> **SELECTED EXTRACT**
▶

On the floor above, Catherine had a reception room, a throne room and a dancing room as well as a bedroom, a nursery with a crib carved as a boat, and her own kitchen. Her rooms had painted ceilings, parquet floors, walls hung with Flemish and German tapestries or Chinese silk wallpaper woven with gold and silver thread, drapes, carpets, furniture inlaid with ivory and mother of pearl, and Venetian and English mirrors. Today, this little palace, superbly restored and filled with original or period objects, decorated with numerous portraits of Peter's family and lieutenants, is—along with the little pavilion Mom Plaisir at Peterhof— the place where one can most intimately sense the lingering presence of Peter himself.

In 1716, another foreign architect arrived in St. Petersburg to leave a permanent mark on Peter's "paradise." This was the French architect Alexandre Jean Baptiste LeBlond. A Parisian and a pupil of the great Le Notre who had designed the gardens at Versailles, LeBlond was only thirty-seven, but was already well known in France for his buildings in Paris and for books he had written on architecture and formal gardens. In April 1716, LeBlond signed an unprecedented contract to come to Russia for five years as Architect General at a guaranteed salary of 5,000 roubles a year. He was also to be given a state apartment and permission to leave Russia at the end of his five-year term without having to pay duty on any of his possessions. In return, LeBlond promised to do his best to pass along his knowledge to the Russians who would work with him.

En route to his new appointment, LeBlond passed through Pyrmont, where Peter was taking the waters, and the two men talked about the Tsar's plans and hopes for his new city. Peter was delighted with his new employee and, on LeBlond's departure, wrote enthusiastically to Menshikov in St. Petersburg:

Welcome LeBlond in a friendly manner and respect his contract, for he is better than the best and a veritable prodigy, as I could see in no time. Besides he is an energetic and intelligent man and highly respected in the ateliers of France, so that we can, through him, engage whomsoever we wish. Therefore, all our architects must be told that from now on they are to submit all their plans for new construction to LeBlond for approval, and, if there is still time, carry out his instructions for correcting the old ones.

Armed with his title of Architect General, his princely contract and the glowing commendation of the Tsar, LeBlond arrived in Russia intending to take charge. In his train, he brought not only his wife and six-year-old son but several dozen French draftsmen, engineers, joiners, sculptors, stonemasons, bricklayers, carpenters, locksmiths, chiselers, goldsmiths and gardeners. Immediately, he established a new Chancellery of Building, an administrative office through which all plans for building would have to pass for his approval. Then, on the basis of his talks with Peter, he began to draft an overall plan which would dictate the major development of the city for years to come.

The most ambitious part of this new scheme was to be the creation of a city of canals, modeled after Amsterdam, on the eastern half of Vasilevsky Island. This would be a rectangular grid of parallel streets and intersecting canals cut through the low-lying marshy ground. Two main canals would run the length of the island and twelve smaller canals would cross it, and even the smaller canals would be wide enough for two boats to pass. Every house was to have a courtyard, a garden and a dock for the householder's boat. In the center of this great watery checkerboard, the Tsar was to have a new palace with an extensive formal garden.

◀

Rows on where targets appear:

▶

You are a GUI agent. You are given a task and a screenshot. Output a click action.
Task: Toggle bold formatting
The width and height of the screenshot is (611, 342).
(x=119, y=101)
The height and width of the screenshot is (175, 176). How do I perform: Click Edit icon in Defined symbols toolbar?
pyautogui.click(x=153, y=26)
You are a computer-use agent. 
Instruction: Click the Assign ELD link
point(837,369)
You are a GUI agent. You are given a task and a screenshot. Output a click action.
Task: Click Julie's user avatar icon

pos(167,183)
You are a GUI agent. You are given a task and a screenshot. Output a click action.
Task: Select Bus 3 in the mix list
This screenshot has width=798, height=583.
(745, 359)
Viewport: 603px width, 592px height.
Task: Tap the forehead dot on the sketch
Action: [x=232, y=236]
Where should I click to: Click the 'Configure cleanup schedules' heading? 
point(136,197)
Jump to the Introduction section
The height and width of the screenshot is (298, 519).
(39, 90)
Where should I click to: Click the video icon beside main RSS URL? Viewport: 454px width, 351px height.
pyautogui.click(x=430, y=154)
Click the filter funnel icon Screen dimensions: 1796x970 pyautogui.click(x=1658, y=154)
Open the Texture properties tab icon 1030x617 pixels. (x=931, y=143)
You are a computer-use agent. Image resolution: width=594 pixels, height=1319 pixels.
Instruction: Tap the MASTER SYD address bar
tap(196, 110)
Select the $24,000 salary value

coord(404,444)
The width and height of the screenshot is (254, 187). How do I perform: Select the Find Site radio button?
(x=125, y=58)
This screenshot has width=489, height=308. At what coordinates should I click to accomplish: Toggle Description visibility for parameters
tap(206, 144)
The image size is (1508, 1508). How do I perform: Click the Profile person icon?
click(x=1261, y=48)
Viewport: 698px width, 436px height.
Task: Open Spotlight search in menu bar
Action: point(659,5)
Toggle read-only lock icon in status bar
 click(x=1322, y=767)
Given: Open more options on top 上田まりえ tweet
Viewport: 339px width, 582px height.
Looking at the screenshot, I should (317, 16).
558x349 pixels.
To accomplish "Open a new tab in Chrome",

◀

> **CHALLENGE A**
Answer these questions from the passage on LeBlond and St. Petersburg:
(i) What yearly salary did LeBlond's contract guarantee him?
(ii) Where was Peter taking the waters when LeBlond passed through?
(iii) How many smaller canals were to cross Vasilevsky Island?
> **CHALLENGE B**
Rewrite the stretch of the LeBlond passage from "En route to" through "the old ones.", swapping "delighted" for "pleased".

> **RESPONSE A**
(i) 5,000 roubles a year
(ii) Pyrmont
(iii) Twelve

> **RESPONSE B**
En route to his new appointment, LeBlond passed through Pyrmont, where Peter was taking the waters, and the two men talked about the Tsar's plans and hopes for his new city. Peter was pleased with his new employee and, on LeBlond's departure, wrote enthusiastically to Menshikov in St. Petersburg:

Welcome LeBlond in a friendly manner and respect his contract, for he is better than the best and a veritable prodigy, as I could see in no time. Besides he is an energetic and intelligent man and highly respected in the ateliers of France, so that we can, through him, engage whomsoever we wish. Therefore, all our architects must be told that from now on they are to submit all their plans for new construction to LeBlond for approval, and, if there is still time, carry out his instructions for correcting the old ones.